Evidence for a cross-talk between Pkc1p, TORC1, and cell wall stress sensor Wsc1p

Inhibition of TOR functions activates multiple cell wall stress sensor proteins located in the plasma membrane that interact with signaling intermediates through their C-terminus in the cytoplasm [59]. Cell wall stress sensor proteins that belong to the Wsc family and also include the Mid2 proteins, signal positively to activate the PKC1 CWIP [2,32-37]. Under cell wall stress conditions, Wsc1p, Wsc2p and Mid2p are reported to be the principal sensors responsible for activating this pathway [36,48,49]. Consistent with the notion that cell wall stress sensors may mediate the stress response in myo1Δ strains, we have presented evidence that the PKC1 CWIP is activated and essential [4-6] and that TORC1 activity is down regulated in myo1Δ strains (this study). To test if cell wall stress sensor proteins could, by a cross-talk mechanism, be involved in down regulating the TOR pathway, the myo1Δ mutation was inserted in wsc1Δ, wsc2Δ, wsc3Δ and mid2Δ mutant strains by standard genetic techniques (see Methods). The single mutants (wsc1Δ, wsc2Δ, wsc3Δ, mid2Δ) and their corresponding double mutant strains (myo1Δwsc1Δ, myo1Δwsc2Δ, myo1Δwsc3Δ, myo1Δmid2Δ) were tested for TORC1 activity and cell viability (only the results for Wsc1p are shown, Figure 6).

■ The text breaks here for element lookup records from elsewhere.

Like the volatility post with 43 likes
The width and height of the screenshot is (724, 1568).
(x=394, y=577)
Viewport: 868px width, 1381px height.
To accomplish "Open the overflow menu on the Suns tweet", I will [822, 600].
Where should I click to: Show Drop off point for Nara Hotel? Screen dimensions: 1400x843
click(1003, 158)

thumbnailFigure 6. Negative interaction between TORC1 activity and the Wsc1p cell wall stress sensor. A) Western blot analysis of Npr1p electrophoretic mobility in wsc1Δ mutant strains (see methods for details). Whole cell protein extracts were prepared from myo1Δ(40 μg), wsc1Δ(20 μg) and myo1Δwsc1Δ(20 μg) strains expressing the HA-NPR1 as described. Reactivation of TORC1 is observed in a myo1Δwsc1Δ strain and dephosphorylation occurs upon Inhibition of TORC1 by rapamycin. A wsc1Δ strain shows down regulation of TORC1. B) Western blot analysis of P-Slt2p levels in wsc1Δ mutant strains. 50 μg whole cell protein extracts were analyzed per lane. Histograms show the ratio of the relative intensities of each P-Slt2p band and its Pgk1p loading control, averaged from duplicate experiments. Error bars represent STDError mean. C) Limiting dilution growth assay on agar medium measuring relative viability of wt, myo1Δ, wsc1Δ and myo1Δwsc1Δ strains at 26°C. 10-fold dilutions are indicated at the top of the image (see Methods for details).

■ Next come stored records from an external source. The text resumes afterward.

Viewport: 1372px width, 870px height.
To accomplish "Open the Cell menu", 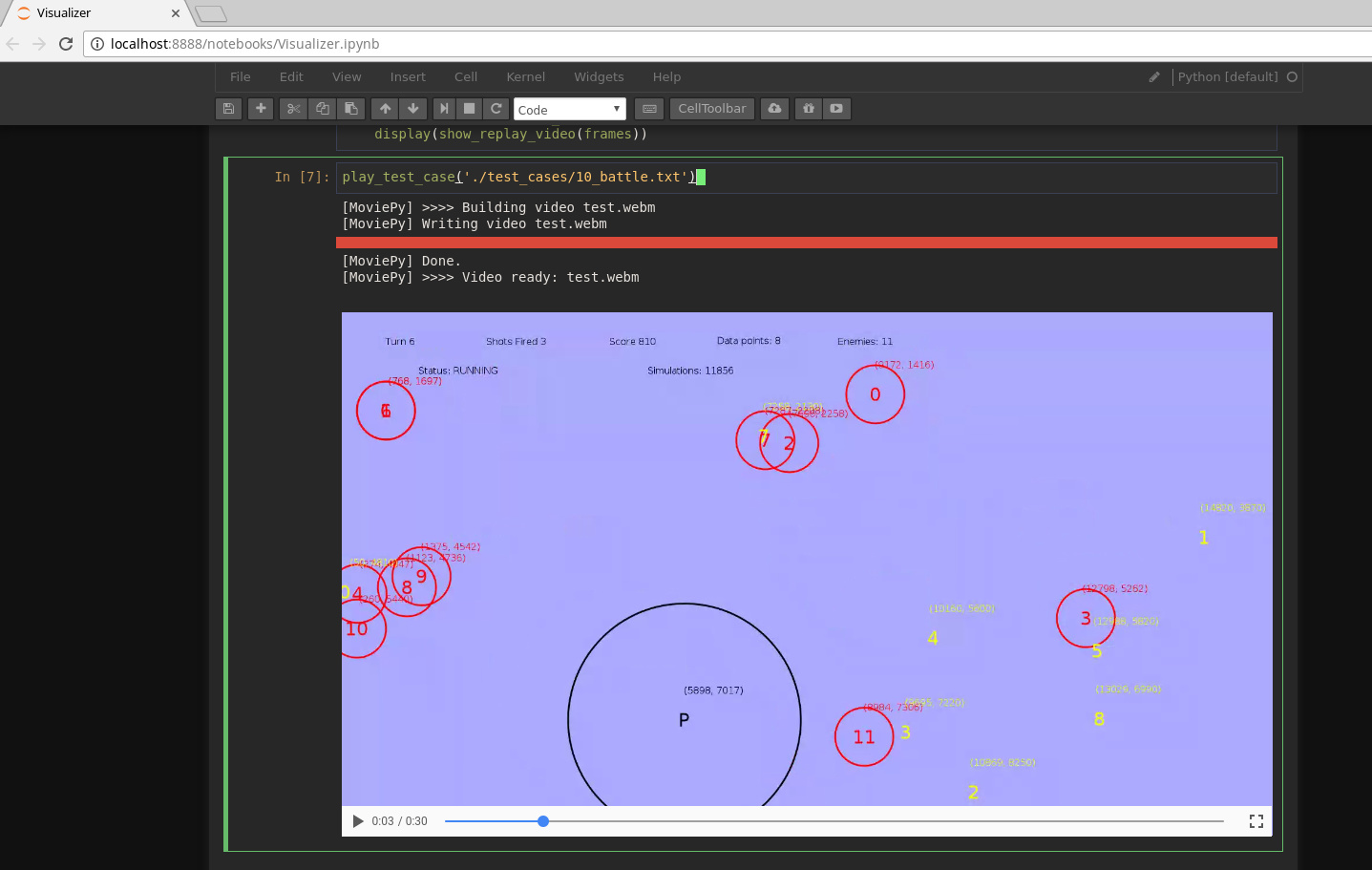I will pos(465,76).
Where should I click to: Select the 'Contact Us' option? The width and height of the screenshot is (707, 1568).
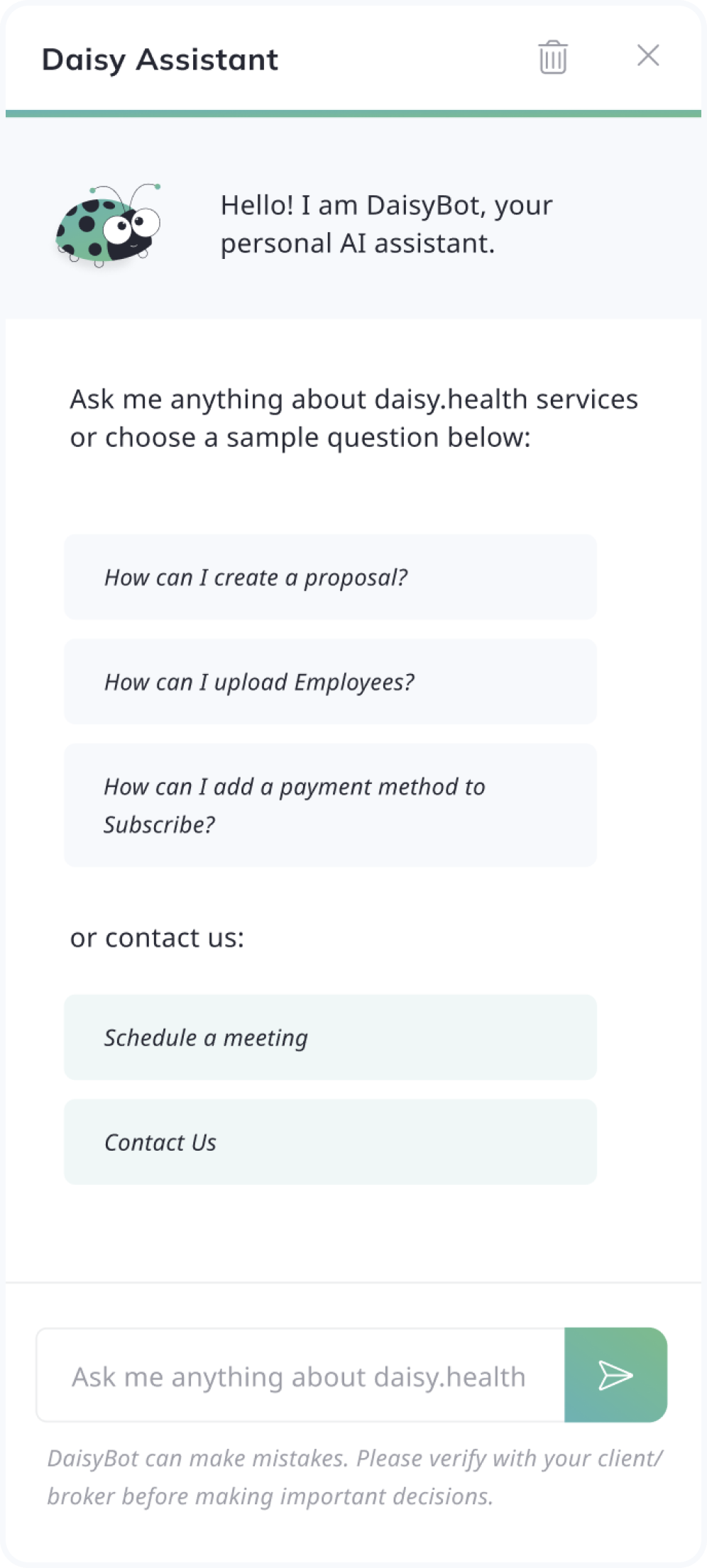[330, 1142]
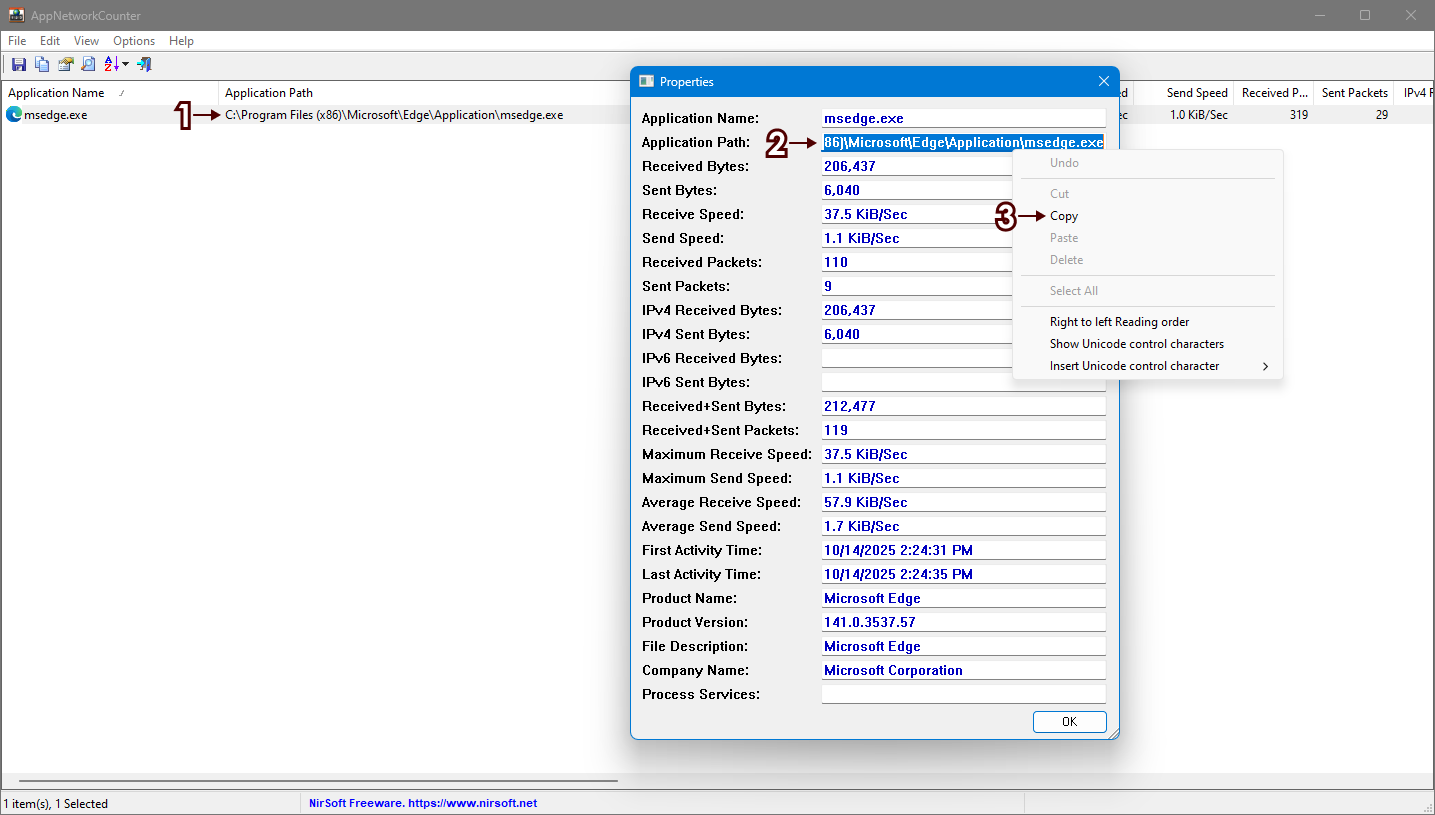This screenshot has height=815, width=1435.
Task: Click the Copy selected items toolbar icon
Action: point(42,64)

Relative TORC1 activity levels for the wt and myo1Δ strains were previously shown (Figures 2B and 2C respectively), while the results for myo1Δwsc2Δ, myo1Δwsc3Δ and myo1Δmid2Δ strains were also consistent with down regulated TORC1 activity in these strains (data not shown). In contrast, the myo1Δwsc1Δ double mutant strain exhibited a result that was consistent with a fully active TORC1 (Figure 6A, lane 1) as judged by the relative decrease in electrophoretic mobility normally exhibited by Npr1pp, and the restored sensitivity of Npr1pp electrophoretic mobility to rapamycin treatment (Figure 6A, lane 2). Also, like the myo1Δ and wsc1Δ strains (Figure 6A, lanes 3 and 4), preliminary results show that wsc2Δ, wsc3Δ, and mid2Δ single mutant strains (data not shown) exhibited a rapamycin-insensitive Npr1p electrophoretic mobility that was consistent with down regulation of TORC1. These results indicate that absence of these cell wall stress sensors represents a cell stress and supports the idea that they also play a role during normal cell growth. We therefore conclude from these results that Wsc1p may be associated with the regulation of TORC1 in both the wt and myo1Δ strains.

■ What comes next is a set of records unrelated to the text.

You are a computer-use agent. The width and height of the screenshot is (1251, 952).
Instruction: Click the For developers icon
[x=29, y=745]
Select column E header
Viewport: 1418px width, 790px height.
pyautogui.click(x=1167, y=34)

Because TORC1 and PKC1 activities maintain an inverse relationship [59], we predicted that a re-activation of the TORC1 observed in the myo1Δwsc1Δ strain would exert an inhibitory effect on the PKC1 pathway. Consistent with this hypothesis, the myo1Δwsc1Δ strain failed to activate the PKC1 pathway as evidenced by undetectable levels of P-Slt2p relative to a myo1Δ single mutant where PKC1 was activated (Figure 6B). Cell viability analysis revealed a reduction in growth of approximately one order of magnitude in the myo1Δwsc1Δ double mutant strain relative to the myo1Δ strain and two orders of magnitude relative to wt and wsc1Δ strains that grew comparably well (Figure 6C).

We then tested eIF2α phosphorylation levels as an additional readout of TORC1 status [63]. Previous studies showed that TORC1 down regulation in myo1Δ was evidenced by a large (2 fold) accumulation of phosphorylated eIF2α (eIF2α-P) produced by a TOR-dependent activation of Gcn2p protein kinase (Figure 7, top panel) [17]. The myo1Δwsc1Δ mutant combination that restored wild type electrophoretic mobility to Npr1p (Figure 6A) also restored eIF2α-P to its active unphosphorylated state, eIF2α (Figure 7, top panel, lane 4), thereby confirming that TORC1 was being reactivated in this mutant. Likewise, the accumulation of eIF2α-P in the wsc1Δ mutant confirmed that TORC1 activity was down regulated in this mutant (Figure 7, top panel, lane 3). Control extracts from the wt and myo1Δ strains were consistent with previously reported results [17]. Total eIF2α confirmed that the proposed changes in eIF2α-P were due to phosphorylation rather than a change in steady state levels of eIF2α (Figure 7, middle panel).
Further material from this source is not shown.